An account of the photograph by Yates, who first took up railroad photography around 1887 follows:
“On the third day of the run of the Empire State express in October, I891, the conditions all being favorable, I made the attempt to secure a picture of the fastest train in the World. Having obtained use of an additional camera from a friend, in order to have three outfits, I proceeded some distance west of Syracuse, taking with me a porter named ‘Doc.’ to help me in operating the third camera, if I needed his services. That day, locomotive No. 862, Engineer Charles Hogan, made the first nine miles after leaving the Syracuse station six minutes late, in eight and one-half minutes. It was while running at this high rate of speed, which was fully sixty miles an hour, that two good negatives were secured. An amusing incident in connection with this occasion is well worth relating. The cameras were set up in position some fifteen or twenty minutes before-hand in order to have everything in readiness. During that time I drilled ‘Doc.’ and told him what he should do, which merely consisted in pressing a bulb when I gave the proper signal. On came the express, and as it thundered by, with dust flying in the air, I gave the signal and shouted. But ‘Doc.’ shouted as loud as I did, but so rattled was he by the experience that he forgot to press the bulb, and could only exclaim with wonderment, ‘How like the devil she went.’ Fortunately the results of the two cameras I operated were good, so that ‘Doc’s’ failure did not embarrass me. ‘Doc’s’ experience as an assistant was short lived. The picture obtained on that day has since become famous, and has been viewed by thousands, not alone on this continent, but abroad. The negative, with a cut-out of two and one-half inches by three and one-half inches, was reproduced and enlarged five by eight feet, thus making the largest bromide print ever made. That was the large picture you saw in the New York Central exhibit, and also in the Liberal Arts building at the World’s fair at Chicago in 1892 I believe it was awarded a medal by the Fair Commissioners, but I have not yet received it. The picture has since been reproduced and published in magazines and public prints in this country and in Europe, and while it is one of my earlier specimens of instantaneous photography, it is considered by critics one of the finest extant.” (7.)
Print details:
Photogravure is presented here in its original circa 1896 ornate wood frame. Originally 24″ x 32″ in size, the print has been cut down to accommodate the frame. Glass has been removed and gravure photographed separately to provide an accurate color representation, with the original advertising copy for the print stating: “Photogravure Etching in Green“.

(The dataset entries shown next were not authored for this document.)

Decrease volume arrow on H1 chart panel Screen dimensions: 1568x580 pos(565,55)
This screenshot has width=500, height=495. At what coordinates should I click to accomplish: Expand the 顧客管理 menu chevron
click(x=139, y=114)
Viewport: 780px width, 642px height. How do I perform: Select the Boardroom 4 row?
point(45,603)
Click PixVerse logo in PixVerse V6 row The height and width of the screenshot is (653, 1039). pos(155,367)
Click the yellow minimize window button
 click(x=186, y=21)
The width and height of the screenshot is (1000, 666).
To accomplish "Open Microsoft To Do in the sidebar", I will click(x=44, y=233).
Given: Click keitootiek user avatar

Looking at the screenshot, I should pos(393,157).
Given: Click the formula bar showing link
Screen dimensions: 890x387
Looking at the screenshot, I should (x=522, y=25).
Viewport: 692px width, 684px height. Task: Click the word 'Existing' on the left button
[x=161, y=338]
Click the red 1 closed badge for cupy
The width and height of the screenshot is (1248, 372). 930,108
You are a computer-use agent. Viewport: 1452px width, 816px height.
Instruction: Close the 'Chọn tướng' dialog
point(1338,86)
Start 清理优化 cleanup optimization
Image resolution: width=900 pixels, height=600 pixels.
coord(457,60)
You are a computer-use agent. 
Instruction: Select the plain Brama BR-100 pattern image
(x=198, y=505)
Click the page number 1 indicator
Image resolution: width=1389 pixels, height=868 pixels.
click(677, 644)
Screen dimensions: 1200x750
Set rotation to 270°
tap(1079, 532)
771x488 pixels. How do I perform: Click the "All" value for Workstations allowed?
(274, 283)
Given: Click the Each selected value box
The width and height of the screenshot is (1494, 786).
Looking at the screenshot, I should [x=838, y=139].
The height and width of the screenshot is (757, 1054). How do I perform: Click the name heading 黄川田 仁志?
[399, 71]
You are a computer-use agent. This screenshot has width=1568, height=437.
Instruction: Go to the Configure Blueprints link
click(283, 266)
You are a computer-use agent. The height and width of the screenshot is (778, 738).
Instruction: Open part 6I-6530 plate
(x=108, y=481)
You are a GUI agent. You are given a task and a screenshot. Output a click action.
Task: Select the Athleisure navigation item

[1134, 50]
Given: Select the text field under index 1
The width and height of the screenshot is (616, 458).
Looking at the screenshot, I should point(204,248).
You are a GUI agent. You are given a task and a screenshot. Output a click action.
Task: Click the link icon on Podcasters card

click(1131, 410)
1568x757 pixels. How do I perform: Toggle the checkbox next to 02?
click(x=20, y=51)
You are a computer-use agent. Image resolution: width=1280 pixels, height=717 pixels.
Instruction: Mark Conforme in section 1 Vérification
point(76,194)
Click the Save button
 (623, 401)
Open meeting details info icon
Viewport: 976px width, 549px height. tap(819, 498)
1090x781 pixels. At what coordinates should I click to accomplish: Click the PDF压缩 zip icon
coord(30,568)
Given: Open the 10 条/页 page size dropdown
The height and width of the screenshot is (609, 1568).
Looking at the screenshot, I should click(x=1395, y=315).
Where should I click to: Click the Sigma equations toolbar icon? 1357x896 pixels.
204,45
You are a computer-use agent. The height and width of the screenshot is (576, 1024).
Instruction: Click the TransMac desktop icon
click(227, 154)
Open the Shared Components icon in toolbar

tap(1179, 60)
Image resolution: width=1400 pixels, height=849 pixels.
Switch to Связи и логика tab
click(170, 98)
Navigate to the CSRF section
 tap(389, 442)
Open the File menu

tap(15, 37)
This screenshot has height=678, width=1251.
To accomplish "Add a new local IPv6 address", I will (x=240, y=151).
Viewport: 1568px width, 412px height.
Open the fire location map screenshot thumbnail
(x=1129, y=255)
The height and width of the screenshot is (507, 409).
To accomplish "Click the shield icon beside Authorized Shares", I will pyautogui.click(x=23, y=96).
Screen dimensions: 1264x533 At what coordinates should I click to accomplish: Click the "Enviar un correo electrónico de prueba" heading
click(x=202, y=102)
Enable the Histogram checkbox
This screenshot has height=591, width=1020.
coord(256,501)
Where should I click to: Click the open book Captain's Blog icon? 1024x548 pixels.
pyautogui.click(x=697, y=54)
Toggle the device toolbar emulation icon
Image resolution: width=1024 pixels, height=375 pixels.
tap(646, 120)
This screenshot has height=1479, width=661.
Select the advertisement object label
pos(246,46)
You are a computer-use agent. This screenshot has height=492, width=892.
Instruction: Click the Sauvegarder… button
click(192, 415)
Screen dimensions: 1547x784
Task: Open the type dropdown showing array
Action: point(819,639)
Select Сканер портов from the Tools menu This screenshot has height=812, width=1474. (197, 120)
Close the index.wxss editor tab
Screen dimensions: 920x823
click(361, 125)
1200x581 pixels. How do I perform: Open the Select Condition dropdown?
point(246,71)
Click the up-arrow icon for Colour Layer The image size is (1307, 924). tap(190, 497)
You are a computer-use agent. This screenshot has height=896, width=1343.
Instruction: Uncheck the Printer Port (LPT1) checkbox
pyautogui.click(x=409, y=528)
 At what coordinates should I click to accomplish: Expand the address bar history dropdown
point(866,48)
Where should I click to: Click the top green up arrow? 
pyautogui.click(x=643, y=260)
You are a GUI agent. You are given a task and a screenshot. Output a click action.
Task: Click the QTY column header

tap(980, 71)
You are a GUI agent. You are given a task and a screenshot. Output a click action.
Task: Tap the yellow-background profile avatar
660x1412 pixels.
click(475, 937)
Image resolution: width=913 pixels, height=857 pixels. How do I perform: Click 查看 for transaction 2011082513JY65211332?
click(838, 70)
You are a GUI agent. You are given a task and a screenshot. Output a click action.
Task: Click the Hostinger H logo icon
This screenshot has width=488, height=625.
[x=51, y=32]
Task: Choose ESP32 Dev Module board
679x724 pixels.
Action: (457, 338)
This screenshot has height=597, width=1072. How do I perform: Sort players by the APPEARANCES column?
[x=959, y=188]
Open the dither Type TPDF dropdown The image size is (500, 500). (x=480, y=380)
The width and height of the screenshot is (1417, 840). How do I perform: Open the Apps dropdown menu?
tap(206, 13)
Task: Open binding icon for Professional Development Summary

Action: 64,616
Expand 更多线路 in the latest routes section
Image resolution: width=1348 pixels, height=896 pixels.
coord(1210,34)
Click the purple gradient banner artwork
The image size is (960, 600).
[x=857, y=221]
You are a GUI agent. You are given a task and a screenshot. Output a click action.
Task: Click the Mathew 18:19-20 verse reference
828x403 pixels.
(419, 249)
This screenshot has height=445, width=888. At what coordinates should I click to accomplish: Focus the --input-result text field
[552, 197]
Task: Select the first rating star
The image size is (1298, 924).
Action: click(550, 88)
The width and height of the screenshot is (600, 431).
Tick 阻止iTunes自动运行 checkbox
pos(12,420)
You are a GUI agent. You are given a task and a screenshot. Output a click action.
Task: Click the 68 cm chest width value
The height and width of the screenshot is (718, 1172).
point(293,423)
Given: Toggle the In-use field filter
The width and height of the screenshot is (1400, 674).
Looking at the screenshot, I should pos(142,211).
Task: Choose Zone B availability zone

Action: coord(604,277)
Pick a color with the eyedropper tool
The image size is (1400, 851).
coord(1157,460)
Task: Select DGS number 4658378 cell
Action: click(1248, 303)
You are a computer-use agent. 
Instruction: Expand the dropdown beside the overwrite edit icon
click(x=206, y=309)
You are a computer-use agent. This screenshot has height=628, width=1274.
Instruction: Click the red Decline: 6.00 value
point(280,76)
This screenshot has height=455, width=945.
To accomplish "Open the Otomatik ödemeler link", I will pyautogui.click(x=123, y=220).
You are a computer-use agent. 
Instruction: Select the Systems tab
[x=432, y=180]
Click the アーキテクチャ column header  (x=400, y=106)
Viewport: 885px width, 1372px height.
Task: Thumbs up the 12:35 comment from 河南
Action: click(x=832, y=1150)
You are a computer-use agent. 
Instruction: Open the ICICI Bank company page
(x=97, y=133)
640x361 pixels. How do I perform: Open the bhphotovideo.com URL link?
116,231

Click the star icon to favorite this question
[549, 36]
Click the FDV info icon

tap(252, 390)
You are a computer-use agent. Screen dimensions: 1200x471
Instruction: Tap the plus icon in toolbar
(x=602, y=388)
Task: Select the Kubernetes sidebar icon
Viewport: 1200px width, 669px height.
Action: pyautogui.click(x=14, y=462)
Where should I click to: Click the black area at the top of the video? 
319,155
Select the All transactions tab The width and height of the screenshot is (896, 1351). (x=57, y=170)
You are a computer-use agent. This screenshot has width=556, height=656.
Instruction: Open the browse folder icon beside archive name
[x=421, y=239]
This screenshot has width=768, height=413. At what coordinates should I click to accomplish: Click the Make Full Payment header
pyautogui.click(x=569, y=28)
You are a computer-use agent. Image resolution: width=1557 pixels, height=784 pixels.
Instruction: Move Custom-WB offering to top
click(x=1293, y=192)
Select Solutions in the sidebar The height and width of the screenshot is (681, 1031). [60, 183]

On print recto faintly seen in lower right margin of image: 1518 (?) The Spring at West Point N.Y. W.H. Jackson & Co. Denver CO.
Non-conserved print with slight “burn” lines seen at center of image a result of wood backing panels used in framing
Copyright of 1890 along the top margin of the image: Copyright 1890 by W.H. Jackson.
Photograph re-purchased from dealer in March, 2010: originally from Medfield, Massachusetts estate. Frame backing material included several broadsheet pages from newspapers including The World (N.Y. city) from March 29, 1896 and The Daily News (Springfield, MA) from April 8, 1896.
Notes:
1. The David A. Hanson collection of the history of photomechanical reproduction at the Sterling and Francine Clark Art Institute Library in Williamstown, Massachusetts, which owns a singular example: Gorge of Niagara River (etching No. 8) states:”This is one of a series of large display photogravures that William Henry Jackson executed for the New York Central for their passenger waiting rooms. This plate size has to be one of the biggest used commercially during this time period. Larger plates have not been noted in any bibliographies or histories.”–Hanson Collection catalog, p. 105
2. Kosciuszko’s Garden website: contact: Dr. Betsey Blakeslee. The site states the garden and adjoining “Flirtation Walk” are maintained by the efforts of the “West Point Volunteers, the West Point Garrison, the Department of Military History, the West Point Museum, The Kosciuszko Foundation, The Association for the Friends of Kosciuszko at West Point, the Hudson River Valley Institute, the Constitution Island Association and other important organizations and volunteers.” (site accessed June, 2013)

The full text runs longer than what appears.